WORK TO BE COMPLETED
The response must hold only the lines from the line containing "Given: Select the Rectangle tool" through the end of the listing, exactly as written.

##### DATA

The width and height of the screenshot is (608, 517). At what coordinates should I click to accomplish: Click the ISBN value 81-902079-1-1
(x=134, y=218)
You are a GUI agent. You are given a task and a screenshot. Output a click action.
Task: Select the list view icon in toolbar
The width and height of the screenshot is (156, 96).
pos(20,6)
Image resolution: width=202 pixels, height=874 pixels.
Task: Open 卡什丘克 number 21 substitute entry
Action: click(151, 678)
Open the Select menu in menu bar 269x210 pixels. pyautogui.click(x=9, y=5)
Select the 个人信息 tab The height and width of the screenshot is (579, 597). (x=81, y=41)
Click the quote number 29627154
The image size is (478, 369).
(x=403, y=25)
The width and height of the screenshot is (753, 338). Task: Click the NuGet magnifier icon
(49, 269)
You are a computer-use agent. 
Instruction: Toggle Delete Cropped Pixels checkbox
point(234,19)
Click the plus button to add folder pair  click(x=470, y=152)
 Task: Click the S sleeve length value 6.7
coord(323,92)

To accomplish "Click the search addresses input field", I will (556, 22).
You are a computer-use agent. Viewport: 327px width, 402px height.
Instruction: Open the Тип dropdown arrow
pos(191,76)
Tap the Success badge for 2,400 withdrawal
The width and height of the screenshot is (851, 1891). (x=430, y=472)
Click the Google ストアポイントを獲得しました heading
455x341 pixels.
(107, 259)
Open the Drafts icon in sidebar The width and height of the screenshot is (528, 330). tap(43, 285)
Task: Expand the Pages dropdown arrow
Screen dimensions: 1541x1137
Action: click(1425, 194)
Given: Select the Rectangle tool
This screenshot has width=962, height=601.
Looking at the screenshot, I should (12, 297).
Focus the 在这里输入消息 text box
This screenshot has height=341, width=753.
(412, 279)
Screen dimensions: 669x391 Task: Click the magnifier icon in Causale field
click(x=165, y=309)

##########

FINISHED TASK
Given: Select the Rectangle tool
This screenshot has width=962, height=601.
Looking at the screenshot, I should (12, 297).
Focus the 在这里输入消息 text box
This screenshot has height=341, width=753.
(412, 279)
Screen dimensions: 669x391 Task: Click the magnifier icon in Causale field
click(x=165, y=309)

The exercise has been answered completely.